* [EXERCISE]:
Print, exactly as written, the line containing "This screenshot has width=1335, height=661." and every line after it, ending with the final line of the data below.

==== INPUT DATA ====

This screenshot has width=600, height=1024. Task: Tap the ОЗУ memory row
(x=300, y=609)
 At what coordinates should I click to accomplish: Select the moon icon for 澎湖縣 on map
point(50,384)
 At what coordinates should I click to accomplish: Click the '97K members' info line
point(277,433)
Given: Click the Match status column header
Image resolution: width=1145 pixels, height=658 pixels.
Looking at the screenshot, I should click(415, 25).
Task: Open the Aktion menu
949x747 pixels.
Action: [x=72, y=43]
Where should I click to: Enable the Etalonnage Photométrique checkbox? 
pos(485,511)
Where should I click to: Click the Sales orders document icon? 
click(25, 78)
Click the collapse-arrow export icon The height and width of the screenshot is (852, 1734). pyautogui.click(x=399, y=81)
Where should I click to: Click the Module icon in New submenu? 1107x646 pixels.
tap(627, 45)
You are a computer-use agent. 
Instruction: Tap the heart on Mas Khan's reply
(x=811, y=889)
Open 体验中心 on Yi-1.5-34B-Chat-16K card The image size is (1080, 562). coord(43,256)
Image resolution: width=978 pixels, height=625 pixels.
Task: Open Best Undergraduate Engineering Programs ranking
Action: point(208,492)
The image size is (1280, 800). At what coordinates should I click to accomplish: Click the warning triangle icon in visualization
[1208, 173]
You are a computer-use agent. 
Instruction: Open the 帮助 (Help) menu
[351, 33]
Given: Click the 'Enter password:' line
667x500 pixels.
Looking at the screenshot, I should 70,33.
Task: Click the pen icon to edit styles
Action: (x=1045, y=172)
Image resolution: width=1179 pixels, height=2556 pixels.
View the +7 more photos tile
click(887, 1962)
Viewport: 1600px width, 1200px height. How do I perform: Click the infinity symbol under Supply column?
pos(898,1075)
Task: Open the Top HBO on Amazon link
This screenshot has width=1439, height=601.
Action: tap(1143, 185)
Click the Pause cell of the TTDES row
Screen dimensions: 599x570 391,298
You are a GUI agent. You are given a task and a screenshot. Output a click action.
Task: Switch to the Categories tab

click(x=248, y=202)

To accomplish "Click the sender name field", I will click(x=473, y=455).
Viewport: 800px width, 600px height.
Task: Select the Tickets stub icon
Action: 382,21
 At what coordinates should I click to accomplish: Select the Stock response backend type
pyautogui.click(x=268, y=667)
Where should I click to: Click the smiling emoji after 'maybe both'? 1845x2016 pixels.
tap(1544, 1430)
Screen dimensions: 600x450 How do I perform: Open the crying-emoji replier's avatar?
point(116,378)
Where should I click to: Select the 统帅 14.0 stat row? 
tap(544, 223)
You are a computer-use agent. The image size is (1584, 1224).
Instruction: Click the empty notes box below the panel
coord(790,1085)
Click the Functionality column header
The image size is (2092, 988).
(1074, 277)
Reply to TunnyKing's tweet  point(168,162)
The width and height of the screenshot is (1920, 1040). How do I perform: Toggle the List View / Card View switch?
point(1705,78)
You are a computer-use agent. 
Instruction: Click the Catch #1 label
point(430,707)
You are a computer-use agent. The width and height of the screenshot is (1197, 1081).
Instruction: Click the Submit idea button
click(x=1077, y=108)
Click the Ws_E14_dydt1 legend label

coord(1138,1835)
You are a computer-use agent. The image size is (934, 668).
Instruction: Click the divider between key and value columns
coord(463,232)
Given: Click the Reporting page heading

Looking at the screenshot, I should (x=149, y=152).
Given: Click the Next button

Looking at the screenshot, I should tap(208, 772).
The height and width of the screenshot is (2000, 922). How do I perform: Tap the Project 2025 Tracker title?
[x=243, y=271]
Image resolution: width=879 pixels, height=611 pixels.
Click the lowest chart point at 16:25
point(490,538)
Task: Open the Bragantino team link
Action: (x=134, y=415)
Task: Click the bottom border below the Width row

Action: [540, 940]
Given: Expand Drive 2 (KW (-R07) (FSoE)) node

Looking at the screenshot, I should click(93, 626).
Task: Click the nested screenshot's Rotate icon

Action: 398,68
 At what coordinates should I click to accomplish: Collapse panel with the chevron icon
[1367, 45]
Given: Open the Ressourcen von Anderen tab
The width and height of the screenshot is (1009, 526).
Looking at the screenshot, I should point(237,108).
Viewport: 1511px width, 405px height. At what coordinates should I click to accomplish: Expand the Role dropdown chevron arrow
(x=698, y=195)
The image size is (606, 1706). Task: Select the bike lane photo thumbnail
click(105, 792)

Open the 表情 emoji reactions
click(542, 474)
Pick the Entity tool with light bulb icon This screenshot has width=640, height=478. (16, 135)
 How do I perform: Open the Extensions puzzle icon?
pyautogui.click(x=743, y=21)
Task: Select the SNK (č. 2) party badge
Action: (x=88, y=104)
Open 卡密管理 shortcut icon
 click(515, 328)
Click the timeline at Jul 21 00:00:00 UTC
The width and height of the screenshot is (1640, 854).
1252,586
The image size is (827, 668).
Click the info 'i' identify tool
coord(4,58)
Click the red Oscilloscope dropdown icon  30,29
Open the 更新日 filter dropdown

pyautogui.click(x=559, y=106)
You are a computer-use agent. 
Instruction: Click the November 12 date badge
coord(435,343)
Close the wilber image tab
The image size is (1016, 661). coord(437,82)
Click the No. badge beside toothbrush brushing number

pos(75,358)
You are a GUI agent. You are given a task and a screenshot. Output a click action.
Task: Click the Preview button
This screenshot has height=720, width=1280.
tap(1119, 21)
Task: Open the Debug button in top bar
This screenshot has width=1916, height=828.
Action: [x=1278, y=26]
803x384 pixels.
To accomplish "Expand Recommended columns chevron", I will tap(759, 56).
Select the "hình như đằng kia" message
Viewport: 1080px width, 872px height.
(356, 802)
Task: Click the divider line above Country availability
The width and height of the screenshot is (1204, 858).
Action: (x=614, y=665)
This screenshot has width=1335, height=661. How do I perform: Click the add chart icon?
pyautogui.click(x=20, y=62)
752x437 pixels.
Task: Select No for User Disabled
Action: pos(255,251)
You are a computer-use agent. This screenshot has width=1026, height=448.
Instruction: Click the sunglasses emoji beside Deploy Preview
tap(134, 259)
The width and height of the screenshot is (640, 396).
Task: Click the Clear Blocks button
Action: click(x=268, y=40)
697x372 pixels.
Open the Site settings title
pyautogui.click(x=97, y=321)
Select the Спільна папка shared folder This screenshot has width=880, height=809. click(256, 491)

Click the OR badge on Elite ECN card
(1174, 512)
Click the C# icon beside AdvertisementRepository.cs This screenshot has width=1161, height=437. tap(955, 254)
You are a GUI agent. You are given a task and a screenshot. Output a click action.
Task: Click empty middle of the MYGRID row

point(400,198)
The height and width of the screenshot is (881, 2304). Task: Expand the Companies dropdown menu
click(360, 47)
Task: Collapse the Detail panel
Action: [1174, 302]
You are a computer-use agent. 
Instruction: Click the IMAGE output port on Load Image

====

* [REPLY]:
This screenshot has width=1335, height=661. How do I perform: Click the add chart icon?
pyautogui.click(x=20, y=62)
752x437 pixels.
Task: Select No for User Disabled
Action: pos(255,251)
You are a computer-use agent. This screenshot has width=1026, height=448.
Instruction: Click the sunglasses emoji beside Deploy Preview
tap(134, 259)
The width and height of the screenshot is (640, 396).
Task: Click the Clear Blocks button
Action: click(x=268, y=40)
697x372 pixels.
Open the Site settings title
pyautogui.click(x=97, y=321)
Select the Спільна папка shared folder This screenshot has width=880, height=809. click(256, 491)

Click the OR badge on Elite ECN card
(1174, 512)
Click the C# icon beside AdvertisementRepository.cs This screenshot has width=1161, height=437. tap(955, 254)
You are a GUI agent. You are given a task and a screenshot. Output a click action.
Task: Click empty middle of the MYGRID row

point(400,198)
The height and width of the screenshot is (881, 2304). Task: Expand the Companies dropdown menu
click(360, 47)
Task: Collapse the Detail panel
Action: [1174, 302]
You are a computer-use agent. 
Instruction: Click the IMAGE output port on Load Image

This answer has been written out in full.